* WHAT IS REQUIRED
Reproduce the passage on 401(k) fiduciary investment managers word for word, from "2021 – there’s" up to and including "the plan sponsor.".

* SELECTED PASSAGE
★ ★ ★

2021 – there’s never been a better time for retirement plan sponsors to consider hiring an advisor who will accept delegation to serve as their 401(k) plan’s Fiduciary Investment Manager.
Often known as a 3(38) advisor, these professionals bring a high level of investment expertise and fiduciary prudence to the selection and monitoring of 401(k) plan investments. They also remove that responsibility – and the potential liability that accompanies it – from the plan sponsor.
ERISA – the Employee Retirement Income Security Act – requires that plan sponsors offer participants investments that have been expertly selected and regularly monitored. Prudent practices suggest monitoring should occur quarterly. Having the expertise and the time for this fiduciary responsibility is a large task for most plan sponsors.

★ ★ ★

* INFORMATION PROVIDED
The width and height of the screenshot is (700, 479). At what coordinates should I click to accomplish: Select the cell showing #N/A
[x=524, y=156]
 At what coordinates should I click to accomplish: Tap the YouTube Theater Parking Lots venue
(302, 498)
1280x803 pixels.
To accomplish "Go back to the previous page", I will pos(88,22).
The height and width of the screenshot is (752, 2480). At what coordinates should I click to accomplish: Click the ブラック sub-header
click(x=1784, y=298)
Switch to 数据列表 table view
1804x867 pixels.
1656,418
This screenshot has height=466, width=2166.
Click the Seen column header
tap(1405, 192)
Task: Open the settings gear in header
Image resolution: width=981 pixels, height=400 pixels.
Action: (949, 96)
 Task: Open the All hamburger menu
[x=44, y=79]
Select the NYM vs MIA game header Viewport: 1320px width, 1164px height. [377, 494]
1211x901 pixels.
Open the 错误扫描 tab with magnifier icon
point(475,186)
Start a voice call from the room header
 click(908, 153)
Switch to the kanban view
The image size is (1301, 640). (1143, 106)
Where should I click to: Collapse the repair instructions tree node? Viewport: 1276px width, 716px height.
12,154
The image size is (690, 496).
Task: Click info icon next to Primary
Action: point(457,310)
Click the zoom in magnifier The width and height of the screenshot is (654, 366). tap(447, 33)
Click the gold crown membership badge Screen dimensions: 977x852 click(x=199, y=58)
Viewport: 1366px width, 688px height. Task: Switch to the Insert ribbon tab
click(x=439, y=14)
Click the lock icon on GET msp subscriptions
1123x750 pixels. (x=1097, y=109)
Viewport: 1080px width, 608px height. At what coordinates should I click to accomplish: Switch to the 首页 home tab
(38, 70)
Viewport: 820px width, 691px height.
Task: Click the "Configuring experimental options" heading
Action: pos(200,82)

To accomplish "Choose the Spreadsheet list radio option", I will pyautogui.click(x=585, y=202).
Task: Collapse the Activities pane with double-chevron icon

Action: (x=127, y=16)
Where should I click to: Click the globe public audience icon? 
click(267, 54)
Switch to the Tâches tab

★ ★ ★

* RESULT
2021 – there’s never been a better time for retirement plan sponsors to consider hiring an advisor who will accept delegation to serve as their 401(k) plan’s Fiduciary Investment Manager.
Often known as a 3(38) advisor, these professionals bring a high level of investment expertise and fiduciary prudence to the selection and monitoring of 401(k) plan investments. They also remove that responsibility – and the potential liability that accompanies it – from the plan sponsor.